Facts and the Internet vs. Religious Faith

Hemrant Mehta explains How The Web Is Killing Faith:

Open access to knowledge — the ability to fact check your pastors and imams and rabbis — is a death knell for religion as we know it, and the Internet is only hastening the process. (I focus on Christianity in this piece because it has the largest Web presence in the United States.)

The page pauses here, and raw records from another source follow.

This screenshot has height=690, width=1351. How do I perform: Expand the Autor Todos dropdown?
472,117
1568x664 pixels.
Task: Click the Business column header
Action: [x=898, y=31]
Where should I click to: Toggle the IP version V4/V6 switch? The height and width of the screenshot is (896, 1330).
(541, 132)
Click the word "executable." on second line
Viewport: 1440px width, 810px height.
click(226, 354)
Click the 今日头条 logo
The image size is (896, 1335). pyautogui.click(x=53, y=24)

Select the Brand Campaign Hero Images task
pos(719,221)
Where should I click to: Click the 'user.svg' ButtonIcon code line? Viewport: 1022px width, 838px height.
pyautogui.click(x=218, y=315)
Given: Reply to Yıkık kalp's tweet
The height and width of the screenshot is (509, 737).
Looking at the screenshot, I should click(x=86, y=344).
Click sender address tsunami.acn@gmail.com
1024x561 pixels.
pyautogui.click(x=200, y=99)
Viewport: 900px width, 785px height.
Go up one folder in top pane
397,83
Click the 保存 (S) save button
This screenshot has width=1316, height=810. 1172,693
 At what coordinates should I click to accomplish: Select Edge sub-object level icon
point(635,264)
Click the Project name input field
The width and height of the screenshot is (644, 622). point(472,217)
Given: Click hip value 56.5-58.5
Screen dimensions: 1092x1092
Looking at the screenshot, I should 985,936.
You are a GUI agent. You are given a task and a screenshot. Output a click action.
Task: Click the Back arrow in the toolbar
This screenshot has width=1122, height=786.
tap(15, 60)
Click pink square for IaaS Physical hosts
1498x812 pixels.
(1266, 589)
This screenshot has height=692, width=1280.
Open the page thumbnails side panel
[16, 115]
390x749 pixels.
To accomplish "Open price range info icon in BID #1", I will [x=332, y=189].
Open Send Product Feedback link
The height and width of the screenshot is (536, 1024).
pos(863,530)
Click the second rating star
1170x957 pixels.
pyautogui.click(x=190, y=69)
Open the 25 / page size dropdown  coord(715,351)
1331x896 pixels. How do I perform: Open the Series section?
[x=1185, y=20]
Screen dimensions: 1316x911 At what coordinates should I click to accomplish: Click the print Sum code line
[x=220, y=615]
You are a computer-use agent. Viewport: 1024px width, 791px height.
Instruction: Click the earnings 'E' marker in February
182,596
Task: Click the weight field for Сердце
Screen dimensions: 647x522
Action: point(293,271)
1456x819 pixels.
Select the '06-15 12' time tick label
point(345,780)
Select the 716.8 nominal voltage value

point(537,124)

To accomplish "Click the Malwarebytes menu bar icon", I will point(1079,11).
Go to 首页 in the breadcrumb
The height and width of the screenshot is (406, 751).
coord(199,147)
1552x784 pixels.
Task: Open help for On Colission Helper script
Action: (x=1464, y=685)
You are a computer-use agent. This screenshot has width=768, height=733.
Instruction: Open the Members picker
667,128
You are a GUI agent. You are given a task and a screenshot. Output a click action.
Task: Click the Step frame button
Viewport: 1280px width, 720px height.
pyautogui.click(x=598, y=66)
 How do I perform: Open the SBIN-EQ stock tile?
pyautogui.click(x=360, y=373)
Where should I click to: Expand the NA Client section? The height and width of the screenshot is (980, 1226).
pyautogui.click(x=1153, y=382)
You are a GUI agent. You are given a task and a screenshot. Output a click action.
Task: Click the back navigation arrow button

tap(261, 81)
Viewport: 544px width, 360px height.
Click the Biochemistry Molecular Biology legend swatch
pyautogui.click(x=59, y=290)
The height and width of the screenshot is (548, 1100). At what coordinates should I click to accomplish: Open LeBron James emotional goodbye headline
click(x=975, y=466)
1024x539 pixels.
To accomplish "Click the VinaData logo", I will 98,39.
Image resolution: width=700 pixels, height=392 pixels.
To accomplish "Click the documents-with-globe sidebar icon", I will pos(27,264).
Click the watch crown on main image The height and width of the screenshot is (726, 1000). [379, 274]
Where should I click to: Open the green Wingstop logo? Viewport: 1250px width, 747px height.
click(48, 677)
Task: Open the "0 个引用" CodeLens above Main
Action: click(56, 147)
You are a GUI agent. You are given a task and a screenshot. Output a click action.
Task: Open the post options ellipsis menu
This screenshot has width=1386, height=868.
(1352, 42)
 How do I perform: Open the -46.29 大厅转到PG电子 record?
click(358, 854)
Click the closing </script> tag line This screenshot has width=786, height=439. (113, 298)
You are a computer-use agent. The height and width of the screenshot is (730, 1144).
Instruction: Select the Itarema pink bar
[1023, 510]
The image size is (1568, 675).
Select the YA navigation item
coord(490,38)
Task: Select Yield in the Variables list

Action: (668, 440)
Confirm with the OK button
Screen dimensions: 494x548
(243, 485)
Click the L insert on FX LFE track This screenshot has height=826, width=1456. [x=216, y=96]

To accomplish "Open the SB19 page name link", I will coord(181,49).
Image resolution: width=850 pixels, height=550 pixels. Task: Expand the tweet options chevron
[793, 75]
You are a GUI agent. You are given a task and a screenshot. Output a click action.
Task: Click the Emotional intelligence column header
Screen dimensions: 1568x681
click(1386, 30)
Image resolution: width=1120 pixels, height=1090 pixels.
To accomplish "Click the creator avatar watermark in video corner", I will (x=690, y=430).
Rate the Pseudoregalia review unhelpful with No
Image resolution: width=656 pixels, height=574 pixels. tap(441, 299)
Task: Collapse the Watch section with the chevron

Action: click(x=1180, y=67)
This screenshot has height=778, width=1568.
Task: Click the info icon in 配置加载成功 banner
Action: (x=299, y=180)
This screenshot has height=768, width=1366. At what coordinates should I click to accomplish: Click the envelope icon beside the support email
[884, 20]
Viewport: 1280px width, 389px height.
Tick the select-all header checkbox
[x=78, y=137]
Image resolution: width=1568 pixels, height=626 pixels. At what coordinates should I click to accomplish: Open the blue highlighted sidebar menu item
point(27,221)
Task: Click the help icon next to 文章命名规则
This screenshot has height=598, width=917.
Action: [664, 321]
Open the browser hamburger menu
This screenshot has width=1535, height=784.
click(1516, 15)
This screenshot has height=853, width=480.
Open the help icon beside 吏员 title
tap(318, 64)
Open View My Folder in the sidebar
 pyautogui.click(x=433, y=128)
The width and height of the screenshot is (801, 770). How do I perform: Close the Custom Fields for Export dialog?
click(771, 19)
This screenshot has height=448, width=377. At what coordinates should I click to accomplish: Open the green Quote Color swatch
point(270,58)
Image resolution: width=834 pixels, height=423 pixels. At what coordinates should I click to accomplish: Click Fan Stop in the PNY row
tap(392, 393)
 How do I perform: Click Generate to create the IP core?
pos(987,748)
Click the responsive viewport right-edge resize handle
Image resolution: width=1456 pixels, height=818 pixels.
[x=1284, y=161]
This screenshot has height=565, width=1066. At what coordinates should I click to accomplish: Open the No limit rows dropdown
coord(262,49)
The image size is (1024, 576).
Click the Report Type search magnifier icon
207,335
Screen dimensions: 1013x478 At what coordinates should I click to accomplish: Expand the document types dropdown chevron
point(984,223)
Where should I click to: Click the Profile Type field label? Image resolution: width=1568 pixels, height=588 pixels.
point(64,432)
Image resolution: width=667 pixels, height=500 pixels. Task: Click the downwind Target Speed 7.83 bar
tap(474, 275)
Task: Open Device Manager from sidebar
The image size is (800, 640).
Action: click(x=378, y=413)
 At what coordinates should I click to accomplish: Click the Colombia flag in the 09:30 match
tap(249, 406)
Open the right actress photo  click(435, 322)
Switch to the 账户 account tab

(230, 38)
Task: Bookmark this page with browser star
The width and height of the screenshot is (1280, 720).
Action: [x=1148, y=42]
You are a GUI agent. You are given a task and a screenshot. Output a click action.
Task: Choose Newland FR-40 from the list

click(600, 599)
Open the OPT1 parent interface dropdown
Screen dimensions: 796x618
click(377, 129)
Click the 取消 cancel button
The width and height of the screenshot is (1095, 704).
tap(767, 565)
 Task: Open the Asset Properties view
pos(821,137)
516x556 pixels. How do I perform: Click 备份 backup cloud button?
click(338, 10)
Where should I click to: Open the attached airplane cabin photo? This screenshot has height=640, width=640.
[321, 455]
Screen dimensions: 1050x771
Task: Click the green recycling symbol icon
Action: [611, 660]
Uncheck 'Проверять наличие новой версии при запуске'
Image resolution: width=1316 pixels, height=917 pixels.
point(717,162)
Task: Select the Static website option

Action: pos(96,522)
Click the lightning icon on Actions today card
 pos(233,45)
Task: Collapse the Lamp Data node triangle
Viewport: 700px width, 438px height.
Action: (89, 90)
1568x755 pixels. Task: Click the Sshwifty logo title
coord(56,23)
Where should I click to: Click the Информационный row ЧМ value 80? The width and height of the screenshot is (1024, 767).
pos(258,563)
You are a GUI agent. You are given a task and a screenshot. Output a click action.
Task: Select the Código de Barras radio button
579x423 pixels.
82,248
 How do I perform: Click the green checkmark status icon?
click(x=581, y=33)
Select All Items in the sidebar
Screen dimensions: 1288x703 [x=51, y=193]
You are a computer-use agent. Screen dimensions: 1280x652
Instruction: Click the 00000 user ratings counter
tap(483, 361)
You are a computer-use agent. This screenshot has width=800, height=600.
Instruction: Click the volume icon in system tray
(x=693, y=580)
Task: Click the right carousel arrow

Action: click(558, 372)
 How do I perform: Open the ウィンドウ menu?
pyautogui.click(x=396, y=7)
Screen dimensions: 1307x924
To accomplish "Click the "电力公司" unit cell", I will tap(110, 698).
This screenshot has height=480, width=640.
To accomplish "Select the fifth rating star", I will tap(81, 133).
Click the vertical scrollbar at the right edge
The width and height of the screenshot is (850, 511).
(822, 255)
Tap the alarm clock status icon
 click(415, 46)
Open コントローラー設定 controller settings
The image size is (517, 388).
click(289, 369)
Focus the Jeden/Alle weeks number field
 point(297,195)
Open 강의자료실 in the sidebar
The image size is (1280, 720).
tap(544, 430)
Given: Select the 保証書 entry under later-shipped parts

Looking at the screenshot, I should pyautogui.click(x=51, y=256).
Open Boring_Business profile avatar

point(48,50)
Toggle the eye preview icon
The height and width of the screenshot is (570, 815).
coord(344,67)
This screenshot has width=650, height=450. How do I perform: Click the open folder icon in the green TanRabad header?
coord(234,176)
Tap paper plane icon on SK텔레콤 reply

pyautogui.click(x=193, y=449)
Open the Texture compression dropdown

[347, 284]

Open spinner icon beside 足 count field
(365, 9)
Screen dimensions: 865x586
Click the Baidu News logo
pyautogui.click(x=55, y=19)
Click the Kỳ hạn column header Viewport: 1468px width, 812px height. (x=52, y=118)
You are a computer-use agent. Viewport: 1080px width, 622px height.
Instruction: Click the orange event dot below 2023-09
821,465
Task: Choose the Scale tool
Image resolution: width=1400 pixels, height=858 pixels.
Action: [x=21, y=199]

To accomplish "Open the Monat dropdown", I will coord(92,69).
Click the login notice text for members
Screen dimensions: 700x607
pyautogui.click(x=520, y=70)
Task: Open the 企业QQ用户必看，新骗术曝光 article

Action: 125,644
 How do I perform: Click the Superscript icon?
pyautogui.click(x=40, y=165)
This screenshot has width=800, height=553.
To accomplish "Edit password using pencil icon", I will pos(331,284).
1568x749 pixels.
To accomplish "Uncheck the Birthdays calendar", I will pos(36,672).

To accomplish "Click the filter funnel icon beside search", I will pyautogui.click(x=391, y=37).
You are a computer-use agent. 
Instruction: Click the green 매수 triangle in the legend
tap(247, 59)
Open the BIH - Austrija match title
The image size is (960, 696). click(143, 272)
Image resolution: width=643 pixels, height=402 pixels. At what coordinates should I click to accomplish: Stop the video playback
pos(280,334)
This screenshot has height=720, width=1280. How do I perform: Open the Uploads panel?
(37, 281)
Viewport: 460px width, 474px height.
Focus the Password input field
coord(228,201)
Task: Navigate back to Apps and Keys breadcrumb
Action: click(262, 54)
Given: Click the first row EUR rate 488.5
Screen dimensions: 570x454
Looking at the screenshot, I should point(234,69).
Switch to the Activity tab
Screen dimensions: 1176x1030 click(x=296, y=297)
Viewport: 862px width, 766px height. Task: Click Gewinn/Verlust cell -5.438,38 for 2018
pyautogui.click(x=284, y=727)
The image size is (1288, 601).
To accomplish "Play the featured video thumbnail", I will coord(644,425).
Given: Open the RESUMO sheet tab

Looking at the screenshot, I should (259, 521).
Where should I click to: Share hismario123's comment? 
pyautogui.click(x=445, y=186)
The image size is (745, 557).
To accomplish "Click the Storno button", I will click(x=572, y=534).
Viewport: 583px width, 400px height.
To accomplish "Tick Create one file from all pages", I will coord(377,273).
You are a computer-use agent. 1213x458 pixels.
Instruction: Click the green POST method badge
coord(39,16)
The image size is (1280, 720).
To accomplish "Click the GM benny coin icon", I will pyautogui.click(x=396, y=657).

It wasn’t long ago when statements made in a pulpit were simply assumed to be true. Now, a child with an iPhone in the pew can find ample evidence contradicting whatever the men of God are saying. That “true story” your pastor is telling? Snopes.com debunked it long ago. Gay marriage is destructive, he says? Thousands of YouTube videos made by gays and lesbians in love — as well as other Christians — can attest otherwise. Evolution is a liberal conspiracy? TalkOrigins.org will show you how to respond to every argument on the Creationist side. Abstinence-only sex education is working? Not according to the new scientific study you just read.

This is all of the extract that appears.